Dave Lindorf of On Wall Street points out ETFs are typically purchased based on the past performance and future projected performance of their underlying indices. There currently are not any actively managed ETFs, but when they are rolled out they will not have the index track record to go on. These new products will be treated like conventional mutual funds--with investors basing their decisions to buy on the track records of the funds' managers.
During the late 1960's there were only a few hundred mutual funds, and the number didn't peak until the year 2000, when there were 11,000 mutual funds. Since then, underperforming mutual funds have been getting killed off at a rate of 300-500 per year. ETFs and their assets are expected to grow in part because of an investor shift away from mutual funds.
Morningstar Moves Into ETFs
Morningstar is well known for their extensive mutual fund ratings, analysis and data and now they are reaching further into the ETF segment of the industry.
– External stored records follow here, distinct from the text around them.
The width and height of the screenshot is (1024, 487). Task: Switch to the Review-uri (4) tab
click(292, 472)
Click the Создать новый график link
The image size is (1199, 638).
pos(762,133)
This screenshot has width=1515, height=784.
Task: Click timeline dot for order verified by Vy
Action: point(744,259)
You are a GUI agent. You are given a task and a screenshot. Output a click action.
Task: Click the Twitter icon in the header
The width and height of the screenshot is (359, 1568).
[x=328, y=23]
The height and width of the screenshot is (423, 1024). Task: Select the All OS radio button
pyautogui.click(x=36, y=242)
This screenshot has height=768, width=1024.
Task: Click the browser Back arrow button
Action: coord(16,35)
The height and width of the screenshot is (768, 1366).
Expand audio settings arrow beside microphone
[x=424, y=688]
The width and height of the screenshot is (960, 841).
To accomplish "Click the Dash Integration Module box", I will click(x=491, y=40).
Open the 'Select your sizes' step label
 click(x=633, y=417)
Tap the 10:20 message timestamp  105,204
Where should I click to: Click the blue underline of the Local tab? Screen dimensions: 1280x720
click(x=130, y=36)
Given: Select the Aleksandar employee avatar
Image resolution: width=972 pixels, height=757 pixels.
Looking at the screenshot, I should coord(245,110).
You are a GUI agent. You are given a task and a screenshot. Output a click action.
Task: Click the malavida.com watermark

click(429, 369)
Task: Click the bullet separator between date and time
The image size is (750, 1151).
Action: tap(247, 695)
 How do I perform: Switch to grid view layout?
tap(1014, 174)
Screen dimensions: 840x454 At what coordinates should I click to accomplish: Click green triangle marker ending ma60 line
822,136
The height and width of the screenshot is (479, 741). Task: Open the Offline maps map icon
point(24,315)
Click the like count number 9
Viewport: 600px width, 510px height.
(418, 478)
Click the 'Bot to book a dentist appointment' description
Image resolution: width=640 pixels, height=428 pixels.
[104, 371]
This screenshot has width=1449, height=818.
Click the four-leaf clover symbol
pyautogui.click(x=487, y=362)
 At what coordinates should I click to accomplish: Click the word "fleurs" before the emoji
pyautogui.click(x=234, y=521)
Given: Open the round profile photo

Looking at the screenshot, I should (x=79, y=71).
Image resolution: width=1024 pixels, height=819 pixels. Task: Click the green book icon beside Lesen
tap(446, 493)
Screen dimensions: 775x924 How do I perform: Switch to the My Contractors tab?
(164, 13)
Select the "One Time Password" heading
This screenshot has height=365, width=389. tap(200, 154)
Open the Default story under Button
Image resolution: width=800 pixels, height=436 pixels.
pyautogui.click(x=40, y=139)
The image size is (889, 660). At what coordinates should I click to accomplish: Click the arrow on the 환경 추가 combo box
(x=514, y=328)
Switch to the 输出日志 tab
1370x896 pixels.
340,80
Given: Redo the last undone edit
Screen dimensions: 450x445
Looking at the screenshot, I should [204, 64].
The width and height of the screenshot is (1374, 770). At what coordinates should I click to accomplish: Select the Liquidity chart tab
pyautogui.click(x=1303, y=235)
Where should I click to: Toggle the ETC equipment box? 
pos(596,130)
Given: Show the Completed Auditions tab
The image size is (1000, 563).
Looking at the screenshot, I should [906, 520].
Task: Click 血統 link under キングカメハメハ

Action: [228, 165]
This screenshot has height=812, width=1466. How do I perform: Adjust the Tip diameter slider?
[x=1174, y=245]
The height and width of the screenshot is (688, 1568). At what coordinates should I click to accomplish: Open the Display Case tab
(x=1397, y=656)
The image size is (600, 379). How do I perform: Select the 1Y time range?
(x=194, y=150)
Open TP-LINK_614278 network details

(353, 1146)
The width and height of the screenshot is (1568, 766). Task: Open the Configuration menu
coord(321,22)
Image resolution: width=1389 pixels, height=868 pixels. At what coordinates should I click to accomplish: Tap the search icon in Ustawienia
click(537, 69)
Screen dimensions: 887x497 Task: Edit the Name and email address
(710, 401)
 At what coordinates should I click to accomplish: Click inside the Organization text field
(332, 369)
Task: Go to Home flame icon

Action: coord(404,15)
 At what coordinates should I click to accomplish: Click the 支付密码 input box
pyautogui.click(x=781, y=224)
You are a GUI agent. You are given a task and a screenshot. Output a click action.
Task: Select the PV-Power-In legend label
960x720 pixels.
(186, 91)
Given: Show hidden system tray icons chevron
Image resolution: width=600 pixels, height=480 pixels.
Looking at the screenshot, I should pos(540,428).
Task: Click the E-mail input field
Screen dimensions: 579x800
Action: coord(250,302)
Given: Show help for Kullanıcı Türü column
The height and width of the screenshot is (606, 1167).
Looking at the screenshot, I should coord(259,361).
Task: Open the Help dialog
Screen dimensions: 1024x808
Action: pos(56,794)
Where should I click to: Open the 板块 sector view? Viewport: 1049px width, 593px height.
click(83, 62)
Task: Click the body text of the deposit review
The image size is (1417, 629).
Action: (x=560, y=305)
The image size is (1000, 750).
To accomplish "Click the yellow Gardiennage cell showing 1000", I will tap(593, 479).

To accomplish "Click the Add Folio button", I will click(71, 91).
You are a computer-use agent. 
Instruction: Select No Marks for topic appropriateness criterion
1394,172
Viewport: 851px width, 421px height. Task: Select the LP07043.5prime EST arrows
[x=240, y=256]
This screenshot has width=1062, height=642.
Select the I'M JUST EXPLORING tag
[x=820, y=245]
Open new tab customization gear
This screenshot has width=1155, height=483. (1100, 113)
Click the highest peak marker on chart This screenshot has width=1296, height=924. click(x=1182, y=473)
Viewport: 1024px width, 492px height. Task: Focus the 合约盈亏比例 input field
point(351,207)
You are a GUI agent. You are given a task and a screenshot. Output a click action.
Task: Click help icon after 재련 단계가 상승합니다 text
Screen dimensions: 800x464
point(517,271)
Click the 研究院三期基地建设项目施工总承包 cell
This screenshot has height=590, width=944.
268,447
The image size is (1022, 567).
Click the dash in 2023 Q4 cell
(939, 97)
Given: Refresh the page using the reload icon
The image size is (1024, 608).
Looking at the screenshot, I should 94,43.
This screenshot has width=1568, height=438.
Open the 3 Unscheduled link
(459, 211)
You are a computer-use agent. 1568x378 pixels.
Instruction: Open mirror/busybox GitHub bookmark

Their ETF coverage offers more premium analyst reports, an ETF exclusive subscription newsletter and their in-house indexes are being used more and more for the basis of new ETFs.
John Spence for SmartMoney reports a trio of their indices were licensed to Claymore Advisors, while Barclays offers a suite of ETFs tied to Morningstar's stock benchmarks and First Trust Advisors offers a dividend ETF tied to a Morningstar index. There are other style-box ETFs tracking indexes from S&P and Russell. These ETFs tend to have more assets - over $1 billion per ETF - while Morningstar's average about $200 million.
Morningstar offers a yearly guidebook on ETFs; the 2007 issue reports on 150 of the biggest and most popular funds (there are over 500 ETFs currently available). The ETFs receive a star rating if there is a 3-year history. Morningstar uses their stock analysis for ETFs, looking for ETFs that have cheap stocks, and buy and hold them for the long term.